- Exercises to complete -
#1 Write out the stretch of the blog excerpt from "I will continue" through "for my Caleb!".
#2 Summarize the blog excerpt in two sentences.

━━━━━ Excerpted text

I will continue to strive to make my home a healthier place, but I also want to find a balance.  After all, God already knows the number of our days.  Trusting in Him is the best thing I can do as a homemaker.  It's the best thing I can do for my husband and for my Caleb!

Monday, October 13, 2014

Pumpkin Picking

Since Brian was off today, and being that he works many Saturdays and we don't normally get the chance to do something fun, we decided to seize the moment and take Caleb to the pumpkin patch.

Orchestrating this venture was a bit hectic, as Monday is my regular grocery shopping day, so we decided to do the shopping very early, before Caleb's first nap.  As I predicted, Caleb wouldn't sleep when we got home, because it was not his usual routine to go out before his first nap.  (If you change one thing in Caleb's normal routine, this may result in a failure to sleep at nap time.  Now you know why I am pulling all of my hair out.)  Brian also had to bring in Pocono for an echocardiogram to find out what is going on with Pocono's heart.

━━━━━━━━━━
━━━━━ Supplied records

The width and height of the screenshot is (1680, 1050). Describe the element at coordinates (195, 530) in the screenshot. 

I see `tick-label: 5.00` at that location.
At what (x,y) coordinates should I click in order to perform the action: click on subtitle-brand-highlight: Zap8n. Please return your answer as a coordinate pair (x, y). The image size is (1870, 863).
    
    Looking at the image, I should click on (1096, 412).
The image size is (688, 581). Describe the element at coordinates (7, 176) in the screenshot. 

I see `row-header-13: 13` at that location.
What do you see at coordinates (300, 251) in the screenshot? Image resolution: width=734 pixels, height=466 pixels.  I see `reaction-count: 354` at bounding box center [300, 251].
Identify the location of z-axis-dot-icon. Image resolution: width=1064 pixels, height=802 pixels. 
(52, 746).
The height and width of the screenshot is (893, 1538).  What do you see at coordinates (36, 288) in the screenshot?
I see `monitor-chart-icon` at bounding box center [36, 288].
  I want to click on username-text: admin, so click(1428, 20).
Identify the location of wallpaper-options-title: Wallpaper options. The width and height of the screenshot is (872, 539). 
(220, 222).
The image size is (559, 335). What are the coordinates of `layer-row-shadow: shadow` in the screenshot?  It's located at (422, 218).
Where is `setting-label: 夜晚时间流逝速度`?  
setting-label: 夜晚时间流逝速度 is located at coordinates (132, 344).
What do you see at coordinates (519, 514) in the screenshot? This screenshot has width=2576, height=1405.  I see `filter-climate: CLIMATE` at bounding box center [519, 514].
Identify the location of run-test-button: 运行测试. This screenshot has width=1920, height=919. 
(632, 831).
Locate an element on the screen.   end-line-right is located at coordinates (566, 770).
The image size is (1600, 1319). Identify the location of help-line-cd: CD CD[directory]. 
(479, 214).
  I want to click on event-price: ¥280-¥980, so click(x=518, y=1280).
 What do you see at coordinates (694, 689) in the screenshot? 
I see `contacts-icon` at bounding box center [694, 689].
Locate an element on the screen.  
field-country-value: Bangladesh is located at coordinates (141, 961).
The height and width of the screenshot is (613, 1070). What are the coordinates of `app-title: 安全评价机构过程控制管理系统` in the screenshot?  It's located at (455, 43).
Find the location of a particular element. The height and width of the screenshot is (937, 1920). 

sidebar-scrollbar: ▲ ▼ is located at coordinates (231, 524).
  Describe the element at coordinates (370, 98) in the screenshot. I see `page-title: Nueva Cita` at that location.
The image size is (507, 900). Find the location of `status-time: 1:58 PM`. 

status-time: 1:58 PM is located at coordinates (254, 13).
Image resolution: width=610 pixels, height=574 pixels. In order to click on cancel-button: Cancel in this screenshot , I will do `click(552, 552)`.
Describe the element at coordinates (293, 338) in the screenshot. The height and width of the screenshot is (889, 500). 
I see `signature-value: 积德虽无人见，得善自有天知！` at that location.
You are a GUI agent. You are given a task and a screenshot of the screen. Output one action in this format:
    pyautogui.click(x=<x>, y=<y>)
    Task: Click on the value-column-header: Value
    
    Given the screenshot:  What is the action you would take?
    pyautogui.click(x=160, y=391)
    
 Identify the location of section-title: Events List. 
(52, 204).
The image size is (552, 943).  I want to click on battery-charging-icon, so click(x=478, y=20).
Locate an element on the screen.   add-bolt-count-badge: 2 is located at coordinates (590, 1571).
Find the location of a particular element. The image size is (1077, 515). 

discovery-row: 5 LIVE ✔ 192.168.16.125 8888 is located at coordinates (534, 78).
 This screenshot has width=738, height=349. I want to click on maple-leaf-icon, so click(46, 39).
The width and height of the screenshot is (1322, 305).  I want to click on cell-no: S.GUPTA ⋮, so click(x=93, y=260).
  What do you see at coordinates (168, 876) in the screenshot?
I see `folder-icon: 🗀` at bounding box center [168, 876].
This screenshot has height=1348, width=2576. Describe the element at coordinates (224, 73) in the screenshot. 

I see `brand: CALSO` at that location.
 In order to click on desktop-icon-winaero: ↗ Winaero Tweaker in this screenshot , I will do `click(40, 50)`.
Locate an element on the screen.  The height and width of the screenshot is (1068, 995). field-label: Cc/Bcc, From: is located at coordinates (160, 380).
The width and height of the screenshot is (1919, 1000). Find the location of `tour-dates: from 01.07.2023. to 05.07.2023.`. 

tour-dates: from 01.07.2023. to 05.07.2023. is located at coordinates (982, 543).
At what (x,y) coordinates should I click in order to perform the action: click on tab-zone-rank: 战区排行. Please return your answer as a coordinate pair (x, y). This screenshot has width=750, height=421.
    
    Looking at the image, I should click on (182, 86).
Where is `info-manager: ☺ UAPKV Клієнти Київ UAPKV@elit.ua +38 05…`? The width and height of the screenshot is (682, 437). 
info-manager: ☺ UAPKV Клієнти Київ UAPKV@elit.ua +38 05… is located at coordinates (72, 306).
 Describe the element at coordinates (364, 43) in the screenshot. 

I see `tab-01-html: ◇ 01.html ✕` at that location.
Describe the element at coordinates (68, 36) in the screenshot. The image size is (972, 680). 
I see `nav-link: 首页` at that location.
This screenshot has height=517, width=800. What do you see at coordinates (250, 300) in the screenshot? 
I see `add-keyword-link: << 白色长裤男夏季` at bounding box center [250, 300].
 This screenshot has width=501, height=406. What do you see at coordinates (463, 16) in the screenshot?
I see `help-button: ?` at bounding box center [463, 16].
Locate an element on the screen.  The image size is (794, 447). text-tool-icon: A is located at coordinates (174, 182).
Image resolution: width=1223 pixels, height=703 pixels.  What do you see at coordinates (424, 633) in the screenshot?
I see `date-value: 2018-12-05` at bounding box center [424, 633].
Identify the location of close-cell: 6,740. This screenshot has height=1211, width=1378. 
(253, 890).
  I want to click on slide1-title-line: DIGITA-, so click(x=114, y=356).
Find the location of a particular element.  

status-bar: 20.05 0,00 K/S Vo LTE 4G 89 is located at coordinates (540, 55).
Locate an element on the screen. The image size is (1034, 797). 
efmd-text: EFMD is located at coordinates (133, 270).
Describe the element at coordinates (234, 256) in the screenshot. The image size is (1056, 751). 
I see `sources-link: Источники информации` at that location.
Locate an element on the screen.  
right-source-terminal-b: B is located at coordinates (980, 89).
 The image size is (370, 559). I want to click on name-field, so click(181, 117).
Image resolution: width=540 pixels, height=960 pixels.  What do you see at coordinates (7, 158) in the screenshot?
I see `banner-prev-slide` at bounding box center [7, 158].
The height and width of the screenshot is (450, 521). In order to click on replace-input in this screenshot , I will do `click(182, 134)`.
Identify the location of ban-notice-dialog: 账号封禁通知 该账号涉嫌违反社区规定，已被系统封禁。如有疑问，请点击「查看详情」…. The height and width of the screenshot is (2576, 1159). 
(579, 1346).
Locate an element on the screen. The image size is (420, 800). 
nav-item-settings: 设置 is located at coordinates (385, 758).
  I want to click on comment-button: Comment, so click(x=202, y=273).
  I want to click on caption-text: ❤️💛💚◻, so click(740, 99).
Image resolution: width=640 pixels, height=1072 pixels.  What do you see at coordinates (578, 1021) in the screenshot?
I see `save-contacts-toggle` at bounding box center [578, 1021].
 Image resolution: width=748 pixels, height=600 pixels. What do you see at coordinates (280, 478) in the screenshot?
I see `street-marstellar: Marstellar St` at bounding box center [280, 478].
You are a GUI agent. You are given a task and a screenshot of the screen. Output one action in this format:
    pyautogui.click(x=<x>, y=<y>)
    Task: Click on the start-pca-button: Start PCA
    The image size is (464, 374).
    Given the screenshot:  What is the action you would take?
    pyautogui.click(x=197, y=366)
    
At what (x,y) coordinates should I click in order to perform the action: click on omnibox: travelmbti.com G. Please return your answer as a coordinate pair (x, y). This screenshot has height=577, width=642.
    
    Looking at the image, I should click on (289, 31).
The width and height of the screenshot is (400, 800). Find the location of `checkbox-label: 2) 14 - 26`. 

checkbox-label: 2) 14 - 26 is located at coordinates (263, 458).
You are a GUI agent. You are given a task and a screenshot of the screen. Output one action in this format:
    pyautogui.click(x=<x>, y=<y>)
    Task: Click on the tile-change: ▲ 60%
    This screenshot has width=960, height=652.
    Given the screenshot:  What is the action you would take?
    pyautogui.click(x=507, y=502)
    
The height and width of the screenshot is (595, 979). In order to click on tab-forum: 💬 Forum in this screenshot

━━━━━━━━━━

- Answers to the exercise -
#1
I will continue to strive to make my home a healthier place, but I also want to find a balance.  After all, God already knows the number of our days.  Trusting in Him is the best thing I can do as a homemaker.  It's the best thing I can do for my husband and for my Caleb!

#2 The writer plans to keep making the home healthier but wants balance, and sees trusting in God as the best thing to do as a homemaker. In a post dated Monday, October 13, 2014, the writer recounts taking Caleb to the pumpkin patch on Brian's day off, which meant grocery shopping very early, Caleb not sleeping at nap time, and Brian also bringing Pocono in for an echocardiogram.